Uno de los trucos ideados por el Ministerio de Finanzas para ocultar el enorme déficit público fue hacer que la industria armamentística le prestara dinero al Estado con el objetivo de rearmar al ejército. Para ello, los fabricantes de armas, junto con el gobierno, crearon una entidad que operaba bajo el inocente nombre de Sociedad para la Investigación Metalúrgica (MEFO). En teoría no había conexión entre el Estado y la MEFO, que todos los años encargaba armamento por valor de miles de millones de marcos imperiales. El coste se satisfacía con pagarés emitidos por los fabricantes de armas, cuyo valor el Estado devolvería a medida que obtuviese ingresos. Hasta 1938, casi la mitad del presupuesto militar se sustentó en pagarés de la MEFO.
Los judíos pagaron el precio
Pero, fundamentalmente, de donde el nazismo sacó el dinero fue de los judíos, a los que, a partir de 1933, empezó a acosar con prohibiciones y leyes especiales. La intención inicial era que, hartos del hostigamiento, emigrasen. Para poder abandonar el país, antes debían pagar el llamado “impuesto de huida”, que a menudo les obligaba a malvender sus bienes y que reportó a las arcas del Reich 1.000 millones de marcos.
No era suficiente. A finales de 1937, el Ministerio de Finanzas dio la voz de alarma: la situación era desesperada, por lo que comenzó un auténtico expolio. Todo judío que poseyera más de 5.000 marcos debía traspasar su fortuna al Estado a cambio de unos bonos. De esta forma, el gobierno consiguió 8.000 millones.

En noviembre de 1938, las alarmas volvieron a sonar, esta vez provenientes del Banco Central, que advertía de la urgencia de obtener 2.000 millones de marcos para evitar la suspensión de pagos del Reich. La información llegó al poco del asesinato en París del diplomático alemán Ernst vom Rath a manos de un judío polaco.
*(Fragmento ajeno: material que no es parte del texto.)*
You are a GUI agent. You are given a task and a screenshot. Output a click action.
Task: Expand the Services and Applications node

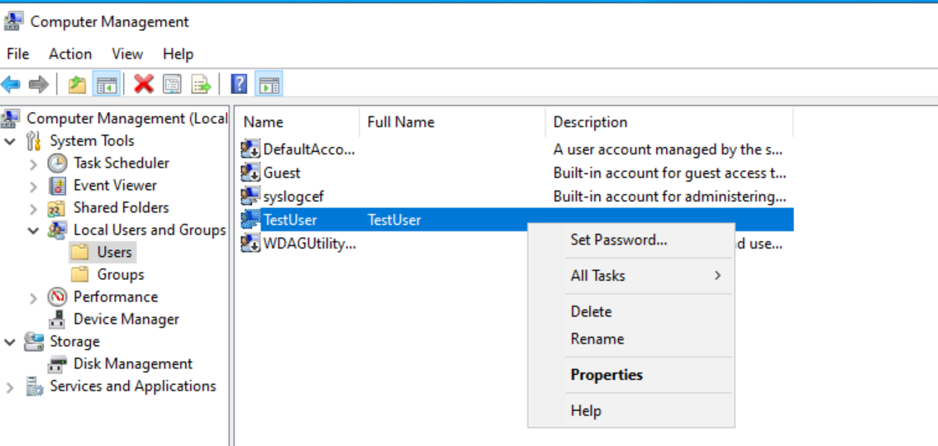tap(11, 387)
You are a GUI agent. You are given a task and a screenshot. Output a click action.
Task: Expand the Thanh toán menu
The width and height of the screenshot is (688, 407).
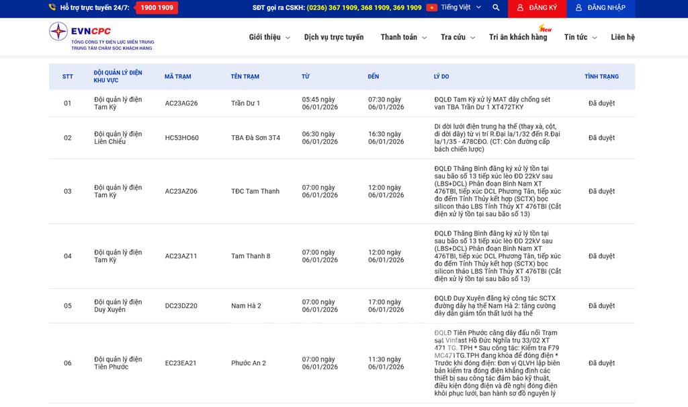coord(403,37)
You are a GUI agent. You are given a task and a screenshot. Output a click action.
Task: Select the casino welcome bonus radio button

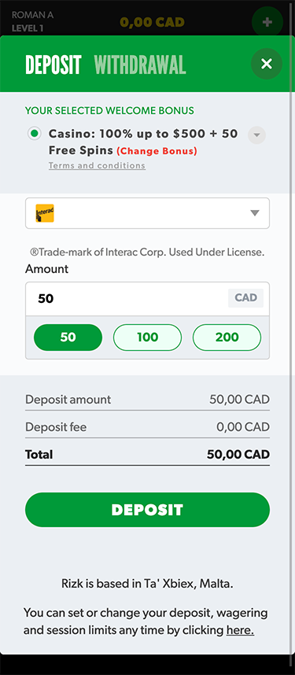pyautogui.click(x=34, y=134)
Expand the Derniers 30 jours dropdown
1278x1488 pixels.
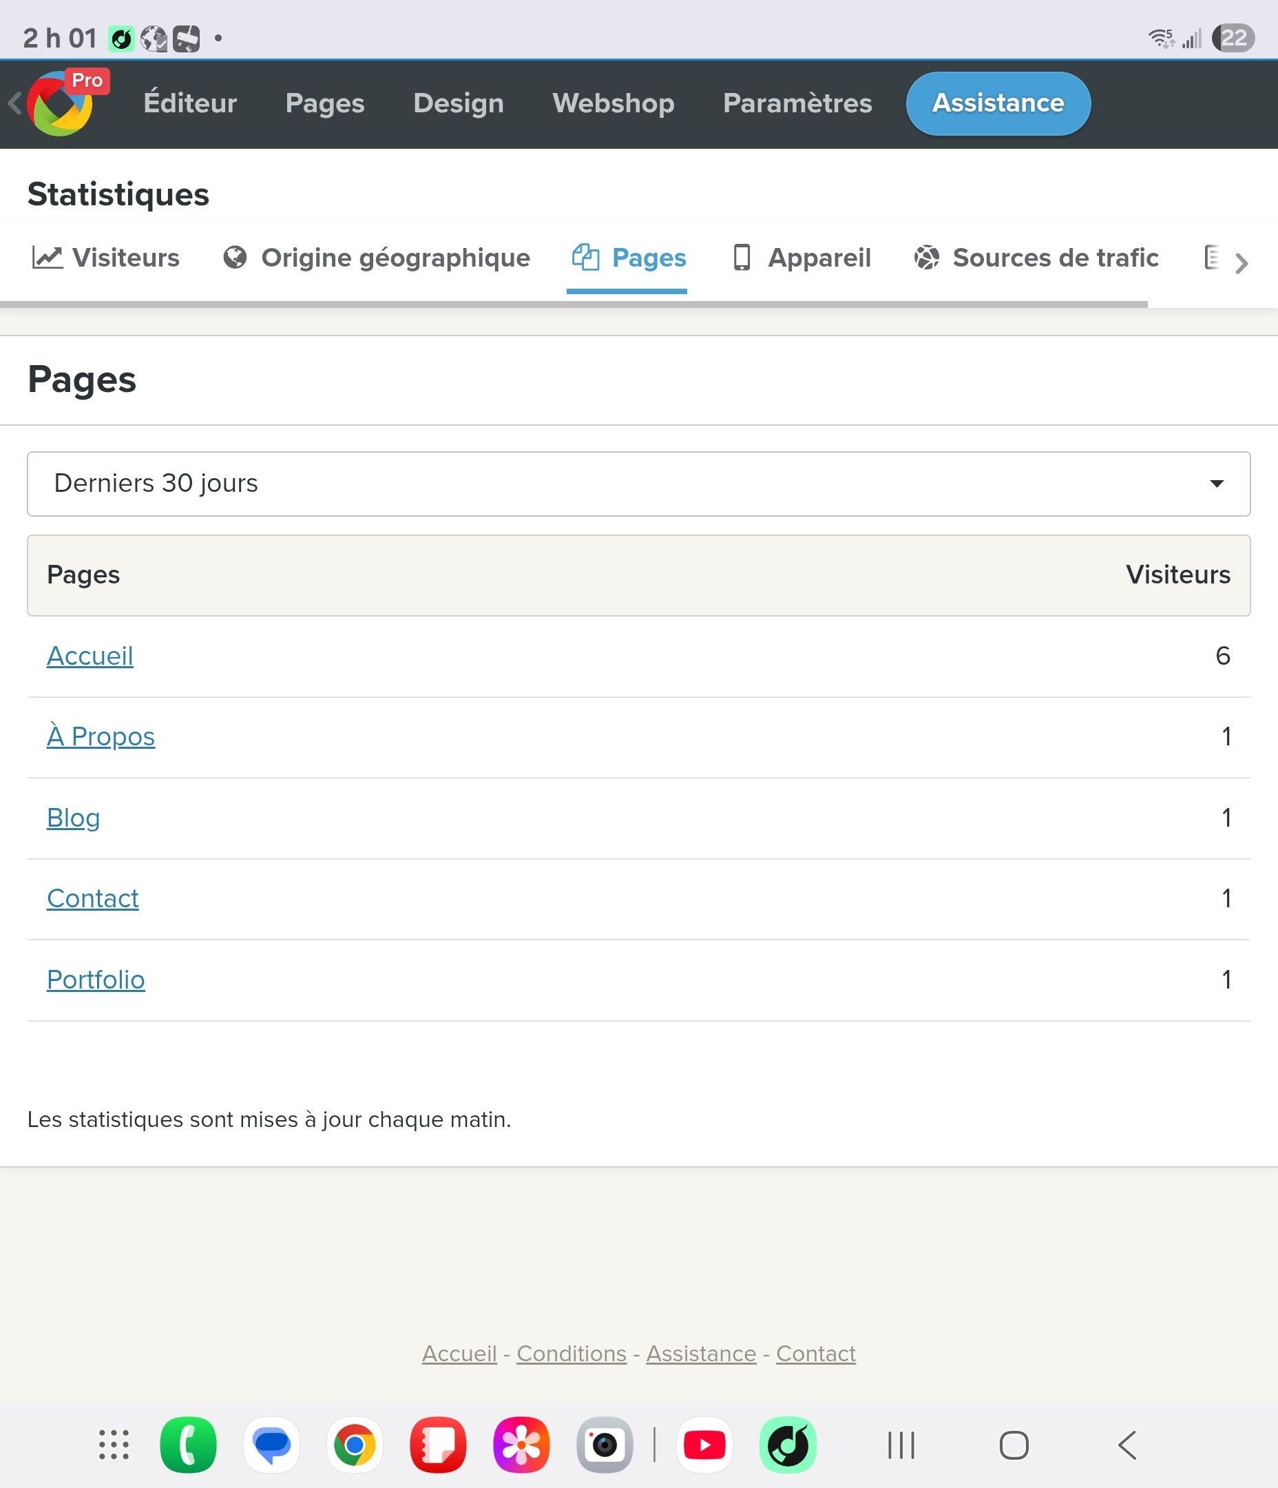(x=638, y=483)
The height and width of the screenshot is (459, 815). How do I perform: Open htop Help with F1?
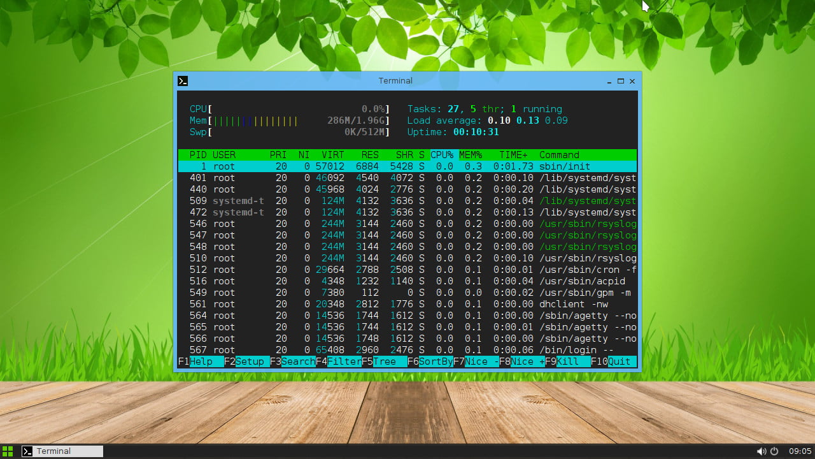[201, 361]
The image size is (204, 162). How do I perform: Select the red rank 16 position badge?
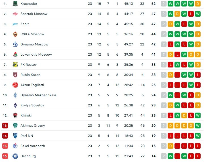(x=5, y=156)
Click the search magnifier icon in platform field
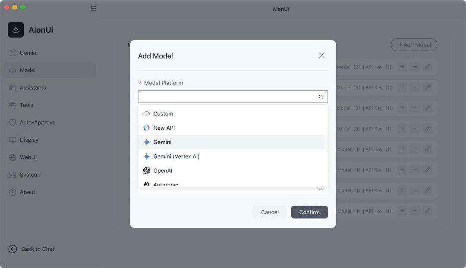This screenshot has height=268, width=466. pyautogui.click(x=321, y=97)
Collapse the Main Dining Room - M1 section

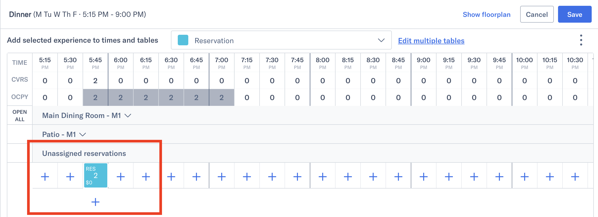[129, 115]
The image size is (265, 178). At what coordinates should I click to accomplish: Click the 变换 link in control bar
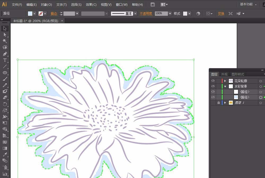coord(221,14)
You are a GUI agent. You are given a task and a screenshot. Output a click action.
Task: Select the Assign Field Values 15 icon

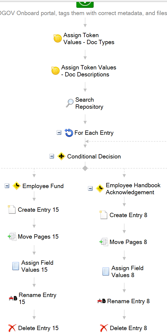(16, 266)
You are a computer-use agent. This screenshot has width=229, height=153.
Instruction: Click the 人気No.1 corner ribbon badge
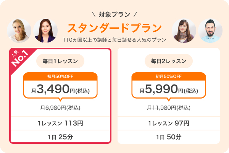20,59
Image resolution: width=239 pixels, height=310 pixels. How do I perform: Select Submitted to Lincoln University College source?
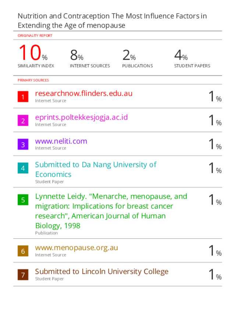pos(102,271)
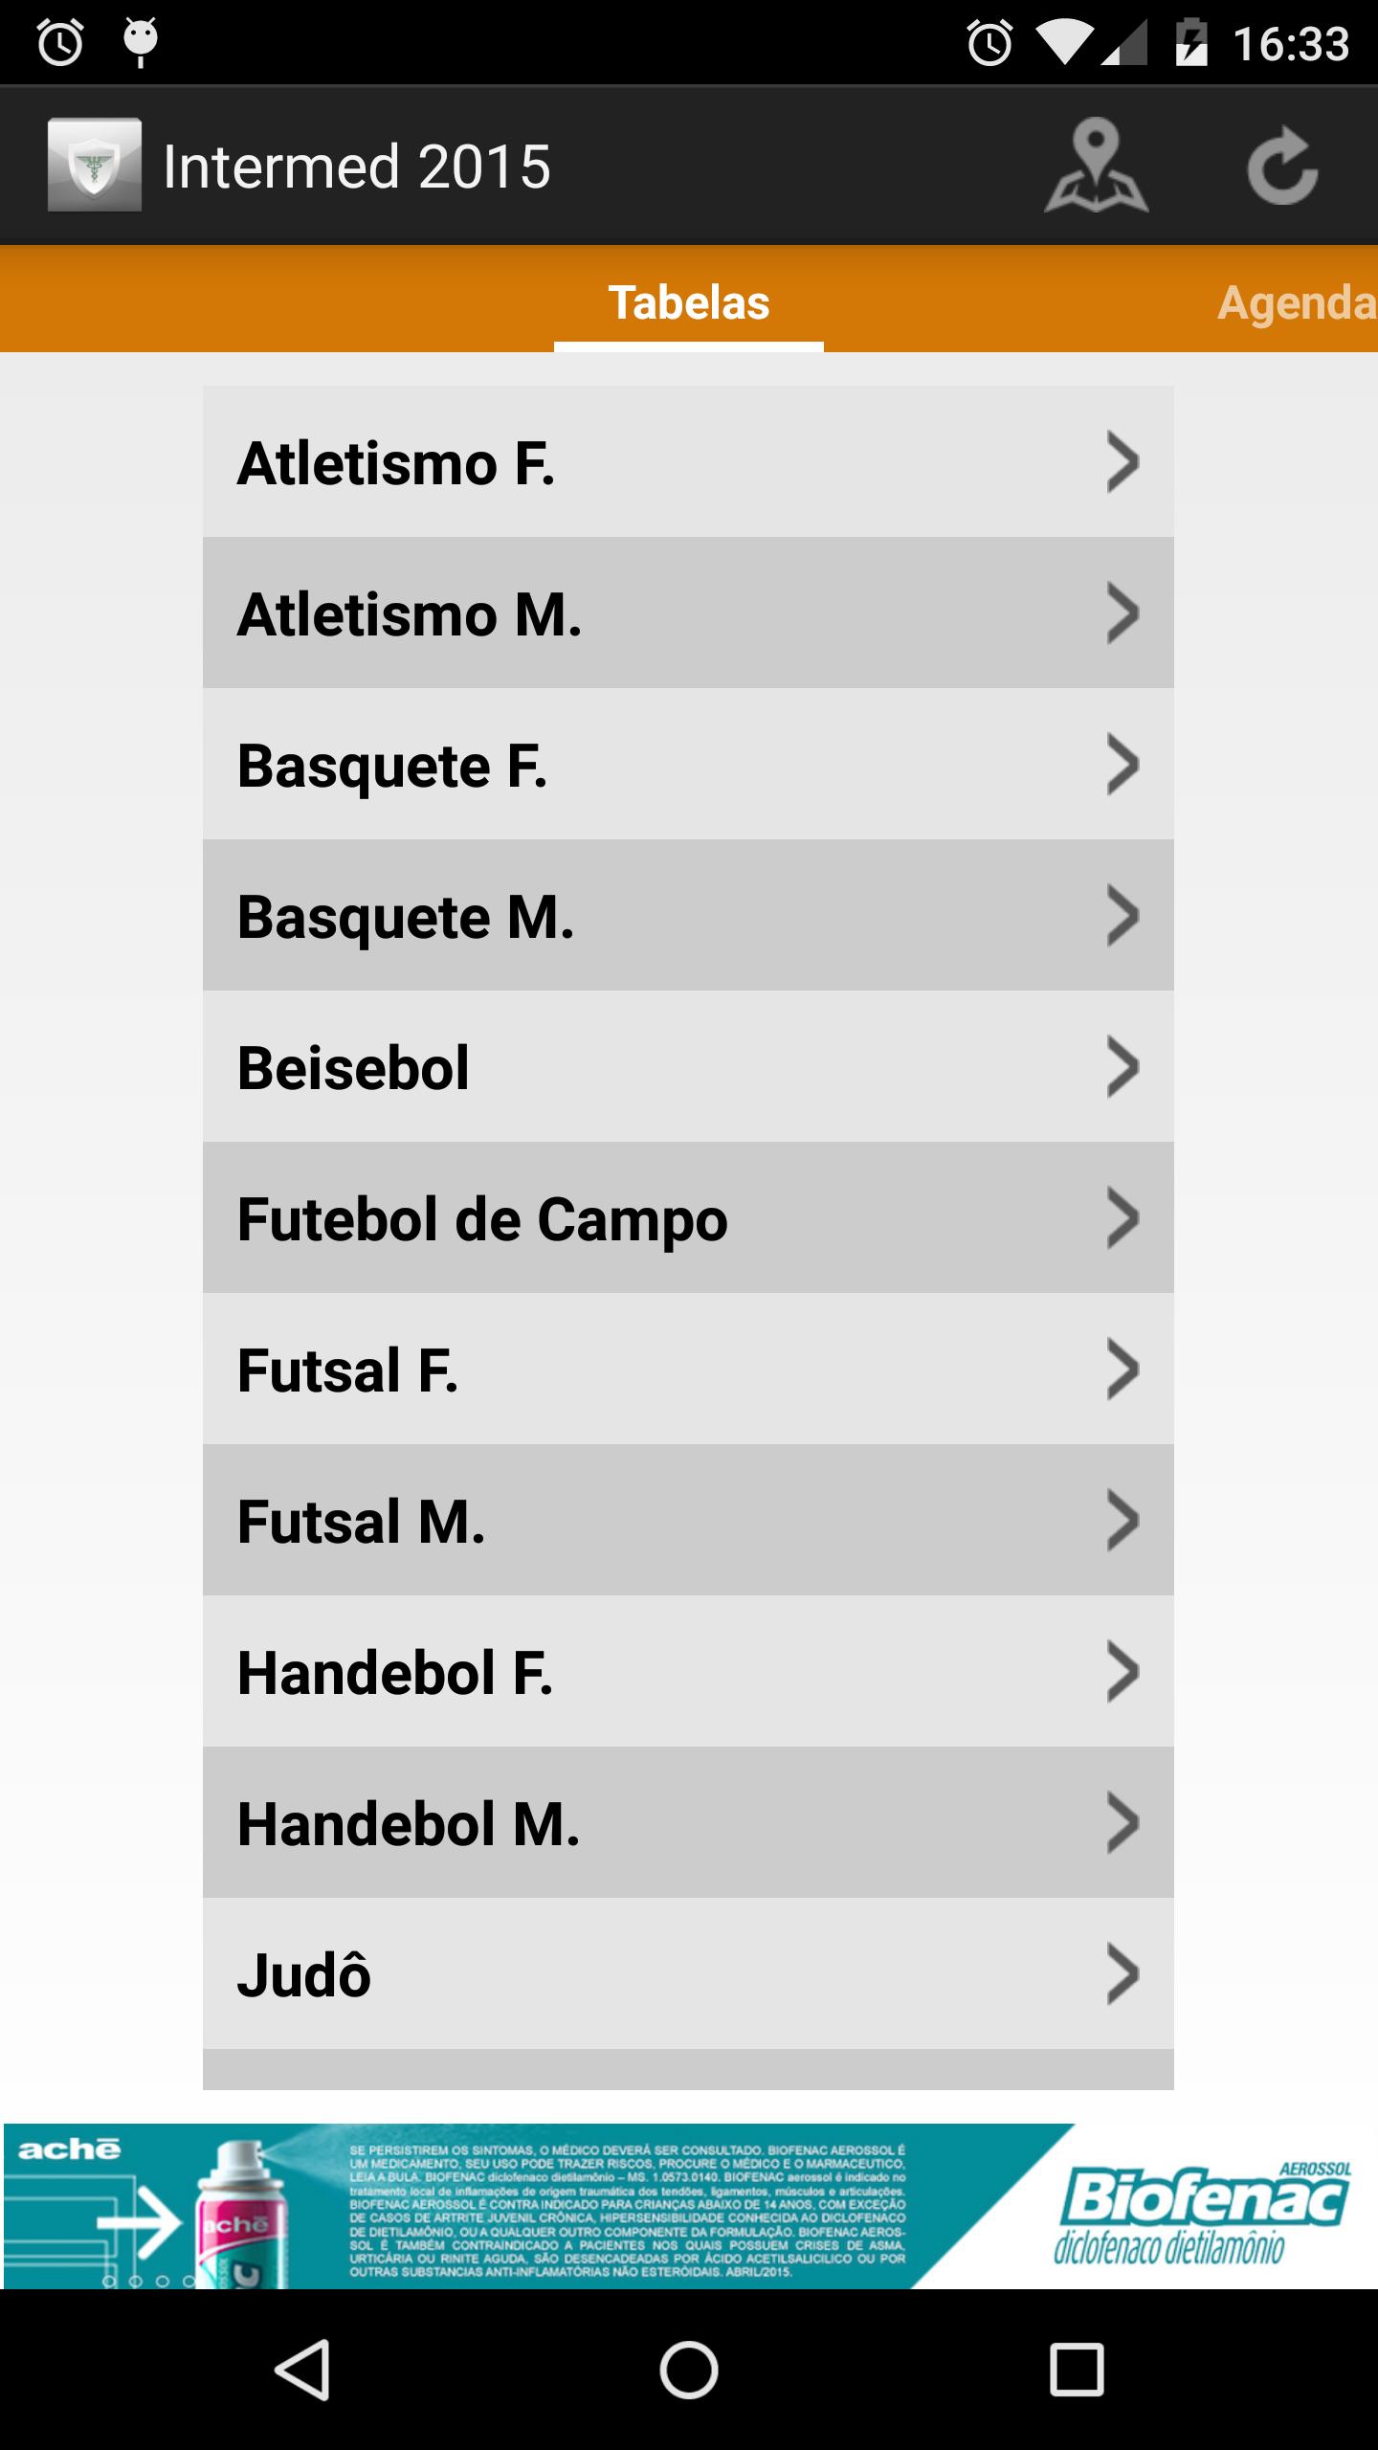The image size is (1378, 2450).
Task: Expand Atletismo F. chevron arrow
Action: point(1122,462)
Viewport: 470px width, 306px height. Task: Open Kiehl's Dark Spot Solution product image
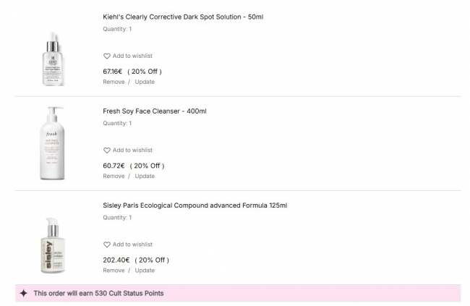click(54, 59)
El suceso condujo a la Noche de los Cristales Rotos, en la que 191 sinagogas y muchas casas y tiendas de judíos fueron destruidas. Pese a ser las víctimas, Göring aprovechó para imponer a los judíos una multa colectiva de 1.000 millones de marcos.
En enero de 1939, pese a todo, el Banco Central informó a Hitler de que la quiebra era inevitable. La confiscación de bienes de judíos se incrementó en Austria y Checoslovaquia, pero los fondos seguían sin ser suficientes. Si los nazis querían conservar el favor de los alemanes, el Estado del bienestar tenía que mantenerse. La ocupación de Polonia se volvió así insoslayable, aun a costa de una guerra mundial.